# SUPPLIED ENTRIES

++++++

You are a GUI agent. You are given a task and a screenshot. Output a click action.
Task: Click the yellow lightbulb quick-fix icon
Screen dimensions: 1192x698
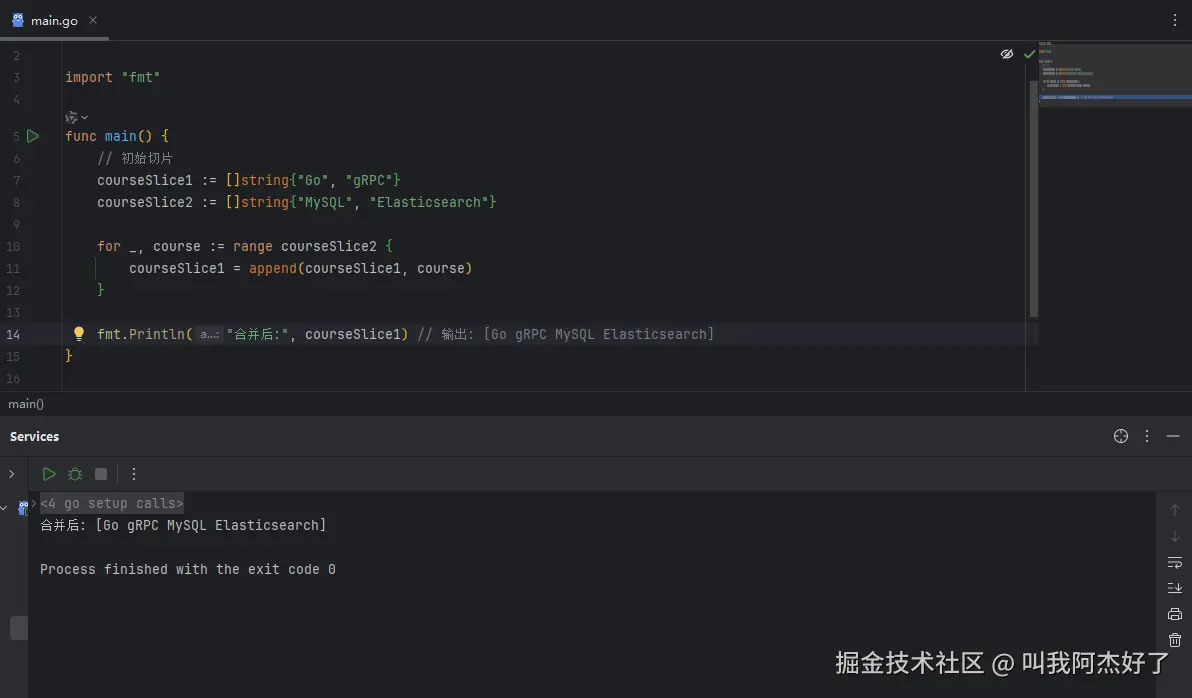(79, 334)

++++++

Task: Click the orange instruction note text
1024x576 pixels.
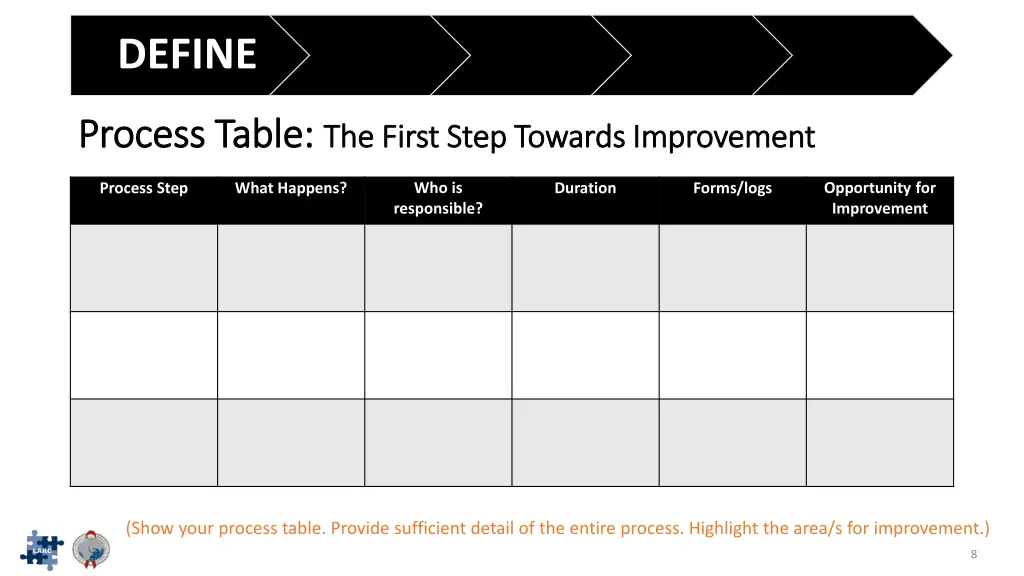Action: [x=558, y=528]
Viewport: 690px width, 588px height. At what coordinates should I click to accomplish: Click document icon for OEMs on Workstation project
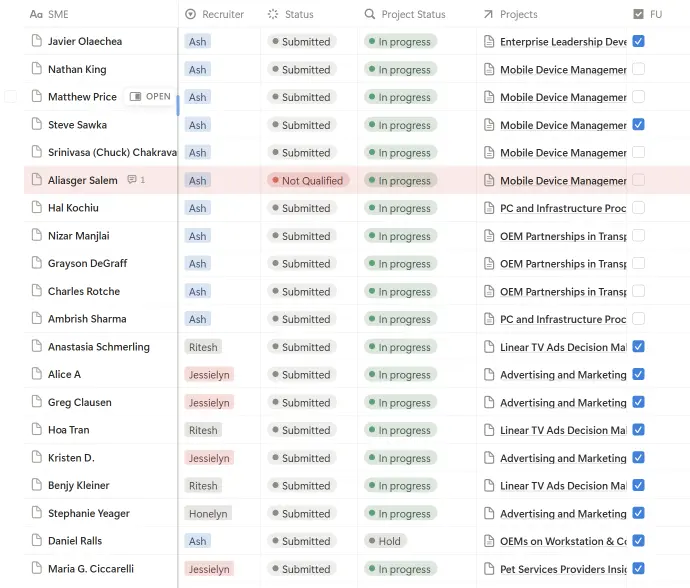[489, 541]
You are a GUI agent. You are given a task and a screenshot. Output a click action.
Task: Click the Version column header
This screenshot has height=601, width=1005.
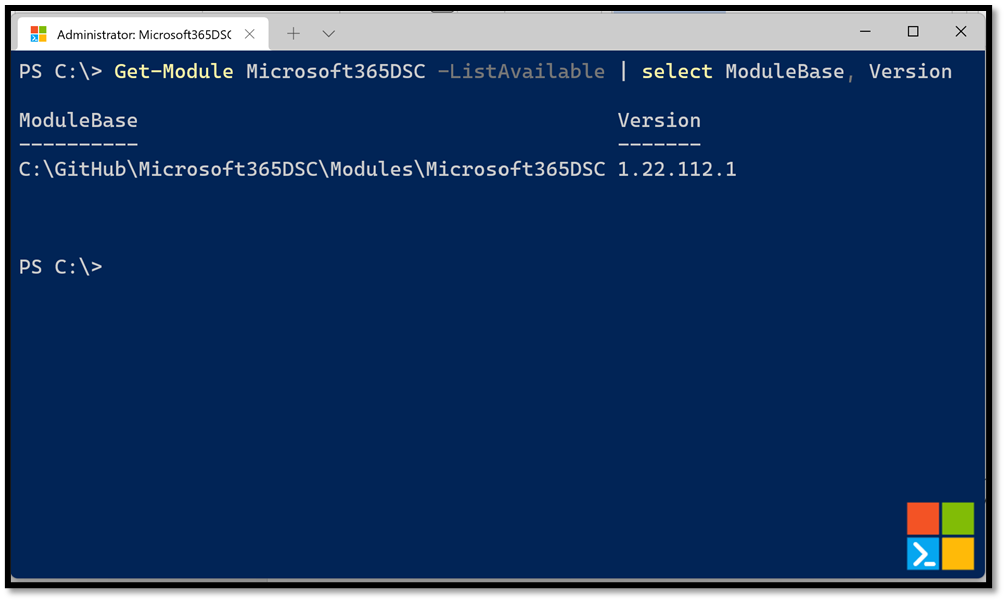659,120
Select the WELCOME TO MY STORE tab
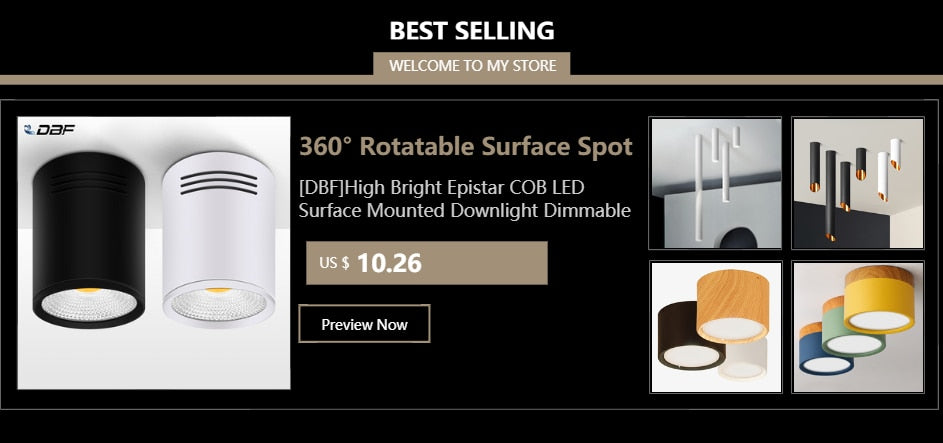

++++++

# WORK ORDER
Leave out the images and write out the lines above exactly, from the one with "This screenshot has height=601, width=1005." up to and including the one with "Select the WELCOME TO MY STORE tab".

# COMPLETED EXERCISE
This screenshot has height=601, width=1005.
659,120
Select the WELCOME TO MY STORE tab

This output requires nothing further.